JOB: Please return every one of the items below word for word, with no changes.

···

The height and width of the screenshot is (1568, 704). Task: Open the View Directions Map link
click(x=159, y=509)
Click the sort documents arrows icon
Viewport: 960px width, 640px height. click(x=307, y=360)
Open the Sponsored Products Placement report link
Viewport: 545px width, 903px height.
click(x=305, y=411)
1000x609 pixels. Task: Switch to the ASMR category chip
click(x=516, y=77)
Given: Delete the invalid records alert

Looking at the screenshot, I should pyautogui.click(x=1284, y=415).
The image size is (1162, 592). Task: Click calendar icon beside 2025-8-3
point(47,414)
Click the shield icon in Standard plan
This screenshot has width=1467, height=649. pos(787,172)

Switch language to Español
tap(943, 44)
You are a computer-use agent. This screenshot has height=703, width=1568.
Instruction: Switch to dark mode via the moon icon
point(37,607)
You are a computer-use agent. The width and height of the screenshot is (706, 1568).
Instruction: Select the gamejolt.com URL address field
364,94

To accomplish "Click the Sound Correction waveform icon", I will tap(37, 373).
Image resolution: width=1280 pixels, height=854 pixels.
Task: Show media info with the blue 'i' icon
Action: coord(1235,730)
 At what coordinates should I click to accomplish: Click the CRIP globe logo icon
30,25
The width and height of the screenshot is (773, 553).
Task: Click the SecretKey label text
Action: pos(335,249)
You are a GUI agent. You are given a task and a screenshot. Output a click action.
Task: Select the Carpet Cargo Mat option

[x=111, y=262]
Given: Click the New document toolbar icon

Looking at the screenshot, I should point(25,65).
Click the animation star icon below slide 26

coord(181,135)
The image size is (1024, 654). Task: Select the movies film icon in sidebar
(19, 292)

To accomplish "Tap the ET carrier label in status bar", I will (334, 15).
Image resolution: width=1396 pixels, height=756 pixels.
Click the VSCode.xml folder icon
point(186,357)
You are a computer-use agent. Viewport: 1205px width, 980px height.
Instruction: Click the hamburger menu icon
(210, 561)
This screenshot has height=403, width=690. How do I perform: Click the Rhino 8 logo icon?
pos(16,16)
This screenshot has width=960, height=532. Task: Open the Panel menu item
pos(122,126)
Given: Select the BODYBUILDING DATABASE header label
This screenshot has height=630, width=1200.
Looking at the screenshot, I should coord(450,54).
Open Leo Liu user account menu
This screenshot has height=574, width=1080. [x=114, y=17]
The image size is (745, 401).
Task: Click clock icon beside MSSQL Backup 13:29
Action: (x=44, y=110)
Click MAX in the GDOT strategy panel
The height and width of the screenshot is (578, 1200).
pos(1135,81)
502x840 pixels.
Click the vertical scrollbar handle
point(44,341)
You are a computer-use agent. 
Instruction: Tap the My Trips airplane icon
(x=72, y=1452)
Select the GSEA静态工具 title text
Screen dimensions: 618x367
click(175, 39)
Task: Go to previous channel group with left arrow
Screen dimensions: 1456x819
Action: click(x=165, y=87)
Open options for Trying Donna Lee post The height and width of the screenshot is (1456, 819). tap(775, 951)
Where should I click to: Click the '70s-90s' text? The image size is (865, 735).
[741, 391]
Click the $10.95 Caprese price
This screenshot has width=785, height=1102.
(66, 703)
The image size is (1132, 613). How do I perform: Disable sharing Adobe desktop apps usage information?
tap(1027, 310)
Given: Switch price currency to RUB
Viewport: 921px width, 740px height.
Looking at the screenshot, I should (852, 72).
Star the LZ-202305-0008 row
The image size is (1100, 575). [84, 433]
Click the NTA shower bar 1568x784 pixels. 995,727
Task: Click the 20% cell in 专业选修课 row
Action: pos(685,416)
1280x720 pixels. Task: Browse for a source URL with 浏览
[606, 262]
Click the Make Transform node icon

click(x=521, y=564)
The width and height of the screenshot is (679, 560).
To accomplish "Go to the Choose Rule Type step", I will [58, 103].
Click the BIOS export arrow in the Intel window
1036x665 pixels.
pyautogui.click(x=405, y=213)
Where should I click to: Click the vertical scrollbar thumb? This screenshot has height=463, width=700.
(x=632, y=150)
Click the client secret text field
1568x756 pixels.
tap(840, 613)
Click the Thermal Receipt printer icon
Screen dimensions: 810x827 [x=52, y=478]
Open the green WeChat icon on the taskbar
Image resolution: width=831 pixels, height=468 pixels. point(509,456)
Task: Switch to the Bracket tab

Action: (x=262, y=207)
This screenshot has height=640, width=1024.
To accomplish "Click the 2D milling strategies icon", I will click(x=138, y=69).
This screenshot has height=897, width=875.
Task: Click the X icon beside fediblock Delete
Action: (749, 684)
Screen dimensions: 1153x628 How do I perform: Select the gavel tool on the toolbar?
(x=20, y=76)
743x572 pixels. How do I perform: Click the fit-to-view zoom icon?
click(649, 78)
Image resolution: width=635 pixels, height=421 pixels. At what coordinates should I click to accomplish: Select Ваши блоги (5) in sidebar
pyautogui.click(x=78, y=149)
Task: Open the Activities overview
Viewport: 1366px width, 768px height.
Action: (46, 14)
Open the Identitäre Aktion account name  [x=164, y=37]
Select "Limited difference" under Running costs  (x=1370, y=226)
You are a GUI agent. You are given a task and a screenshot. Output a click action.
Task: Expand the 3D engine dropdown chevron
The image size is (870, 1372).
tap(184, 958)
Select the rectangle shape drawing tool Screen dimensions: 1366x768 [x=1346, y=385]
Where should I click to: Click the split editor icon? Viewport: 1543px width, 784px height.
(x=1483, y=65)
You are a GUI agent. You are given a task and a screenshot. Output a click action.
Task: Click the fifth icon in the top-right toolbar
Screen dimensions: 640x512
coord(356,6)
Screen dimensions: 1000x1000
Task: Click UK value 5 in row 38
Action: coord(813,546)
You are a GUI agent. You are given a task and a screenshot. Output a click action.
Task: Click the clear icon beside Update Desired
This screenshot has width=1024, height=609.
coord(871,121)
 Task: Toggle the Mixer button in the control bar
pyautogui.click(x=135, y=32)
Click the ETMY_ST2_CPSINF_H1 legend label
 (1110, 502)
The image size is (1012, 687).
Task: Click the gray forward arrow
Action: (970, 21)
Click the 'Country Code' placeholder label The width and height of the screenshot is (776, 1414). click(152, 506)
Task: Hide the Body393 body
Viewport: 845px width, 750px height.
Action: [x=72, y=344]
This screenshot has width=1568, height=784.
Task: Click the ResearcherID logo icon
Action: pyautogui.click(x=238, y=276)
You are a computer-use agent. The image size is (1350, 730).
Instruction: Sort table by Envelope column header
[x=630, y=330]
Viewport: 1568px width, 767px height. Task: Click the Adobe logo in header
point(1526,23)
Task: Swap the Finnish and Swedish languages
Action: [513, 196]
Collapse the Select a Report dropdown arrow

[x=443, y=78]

···

ANSWER TO THE PROBLEM:
The height and width of the screenshot is (1568, 704). Task: Open the View Directions Map link
click(x=159, y=509)
Click the sort documents arrows icon
Viewport: 960px width, 640px height. click(x=307, y=360)
Open the Sponsored Products Placement report link
Viewport: 545px width, 903px height.
click(x=305, y=411)
1000x609 pixels. Task: Switch to the ASMR category chip
click(x=516, y=77)
Given: Delete the invalid records alert

Looking at the screenshot, I should pyautogui.click(x=1284, y=415).
The image size is (1162, 592). Task: Click calendar icon beside 2025-8-3
point(47,414)
Click the shield icon in Standard plan
This screenshot has width=1467, height=649. pos(787,172)

Switch language to Español
tap(943, 44)
You are a computer-use agent. This screenshot has height=703, width=1568.
Instruction: Switch to dark mode via the moon icon
point(37,607)
You are a computer-use agent. The width and height of the screenshot is (706, 1568).
Instruction: Select the gamejolt.com URL address field
364,94

To accomplish "Click the Sound Correction waveform icon", I will tap(37, 373).
Image resolution: width=1280 pixels, height=854 pixels.
Task: Show media info with the blue 'i' icon
Action: coord(1235,730)
 At what coordinates should I click to accomplish: Click the CRIP globe logo icon
30,25
The width and height of the screenshot is (773, 553).
Task: Click the SecretKey label text
Action: pos(335,249)
You are a GUI agent. You are given a task and a screenshot. Output a click action.
Task: Select the Carpet Cargo Mat option

[x=111, y=262]
Given: Click the New document toolbar icon

Looking at the screenshot, I should point(25,65).
Click the animation star icon below slide 26

coord(181,135)
The image size is (1024, 654). Task: Select the movies film icon in sidebar
(19, 292)

To accomplish "Tap the ET carrier label in status bar", I will (334, 15).
Image resolution: width=1396 pixels, height=756 pixels.
Click the VSCode.xml folder icon
point(186,357)
You are a computer-use agent. Viewport: 1205px width, 980px height.
Instruction: Click the hamburger menu icon
(210, 561)
This screenshot has height=403, width=690. How do I perform: Click the Rhino 8 logo icon?
pos(16,16)
This screenshot has width=960, height=532. Task: Open the Panel menu item
pos(122,126)
Given: Select the BODYBUILDING DATABASE header label
This screenshot has height=630, width=1200.
Looking at the screenshot, I should coord(450,54).
Open Leo Liu user account menu
This screenshot has height=574, width=1080. [x=114, y=17]
The image size is (745, 401).
Task: Click clock icon beside MSSQL Backup 13:29
Action: (x=44, y=110)
Click MAX in the GDOT strategy panel
The height and width of the screenshot is (578, 1200).
pos(1135,81)
502x840 pixels.
Click the vertical scrollbar handle
point(44,341)
You are a computer-use agent. 
Instruction: Tap the My Trips airplane icon
(x=72, y=1452)
Select the GSEA静态工具 title text
Screen dimensions: 618x367
click(175, 39)
Task: Go to previous channel group with left arrow
Screen dimensions: 1456x819
Action: click(x=165, y=87)
Open options for Trying Donna Lee post The height and width of the screenshot is (1456, 819). tap(775, 951)
Where should I click to: Click the '70s-90s' text? The image size is (865, 735).
[741, 391]
Click the $10.95 Caprese price
This screenshot has width=785, height=1102.
(66, 703)
The image size is (1132, 613). How do I perform: Disable sharing Adobe desktop apps usage information?
tap(1027, 310)
Given: Switch price currency to RUB
Viewport: 921px width, 740px height.
Looking at the screenshot, I should (852, 72).
Star the LZ-202305-0008 row
The image size is (1100, 575). [84, 433]
Click the NTA shower bar 1568x784 pixels. 995,727
Task: Click the 20% cell in 专业选修课 row
Action: pos(685,416)
1280x720 pixels. Task: Browse for a source URL with 浏览
[606, 262]
Click the Make Transform node icon

click(x=521, y=564)
The width and height of the screenshot is (679, 560).
To accomplish "Go to the Choose Rule Type step", I will [58, 103].
Click the BIOS export arrow in the Intel window
1036x665 pixels.
pyautogui.click(x=405, y=213)
Where should I click to: Click the vertical scrollbar thumb? This screenshot has height=463, width=700.
(x=632, y=150)
Click the client secret text field
1568x756 pixels.
tap(840, 613)
Click the Thermal Receipt printer icon
Screen dimensions: 810x827 [x=52, y=478]
Open the green WeChat icon on the taskbar
Image resolution: width=831 pixels, height=468 pixels. point(509,456)
Task: Switch to the Bracket tab

Action: (x=262, y=207)
This screenshot has height=640, width=1024.
To accomplish "Click the 2D milling strategies icon", I will click(x=138, y=69).
This screenshot has height=897, width=875.
Task: Click the X icon beside fediblock Delete
Action: (749, 684)
Screen dimensions: 1153x628 How do I perform: Select the gavel tool on the toolbar?
(x=20, y=76)
743x572 pixels. How do I perform: Click the fit-to-view zoom icon?
click(649, 78)
Image resolution: width=635 pixels, height=421 pixels. At what coordinates should I click to accomplish: Select Ваши блоги (5) in sidebar
pyautogui.click(x=78, y=149)
Task: Open the Activities overview
Viewport: 1366px width, 768px height.
Action: (46, 14)
Open the Identitäre Aktion account name  [x=164, y=37]
Select "Limited difference" under Running costs  (x=1370, y=226)
You are a GUI agent. You are given a task and a screenshot. Output a click action.
Task: Expand the 3D engine dropdown chevron
The image size is (870, 1372).
tap(184, 958)
Select the rectangle shape drawing tool Screen dimensions: 1366x768 [x=1346, y=385]
Where should I click to: Click the split editor icon? Viewport: 1543px width, 784px height.
(x=1483, y=65)
You are a GUI agent. You are given a task and a screenshot. Output a click action.
Task: Click the fifth icon in the top-right toolbar
Screen dimensions: 640x512
coord(356,6)
Screen dimensions: 1000x1000
Task: Click UK value 5 in row 38
Action: coord(813,546)
You are a GUI agent. You are given a task and a screenshot. Output a click action.
Task: Click the clear icon beside Update Desired
This screenshot has width=1024, height=609.
coord(871,121)
 Task: Toggle the Mixer button in the control bar
pyautogui.click(x=135, y=32)
Click the ETMY_ST2_CPSINF_H1 legend label
 (1110, 502)
The image size is (1012, 687).
Task: Click the gray forward arrow
Action: (970, 21)
Click the 'Country Code' placeholder label The width and height of the screenshot is (776, 1414). click(152, 506)
Task: Hide the Body393 body
Viewport: 845px width, 750px height.
Action: [x=72, y=344]
This screenshot has width=1568, height=784.
Task: Click the ResearcherID logo icon
Action: pyautogui.click(x=238, y=276)
You are a computer-use agent. The image size is (1350, 730).
Instruction: Sort table by Envelope column header
[x=630, y=330]
Viewport: 1568px width, 767px height. Task: Click the Adobe logo in header
point(1526,23)
Task: Swap the Finnish and Swedish languages
Action: [513, 196]
Collapse the Select a Report dropdown arrow

[x=443, y=78]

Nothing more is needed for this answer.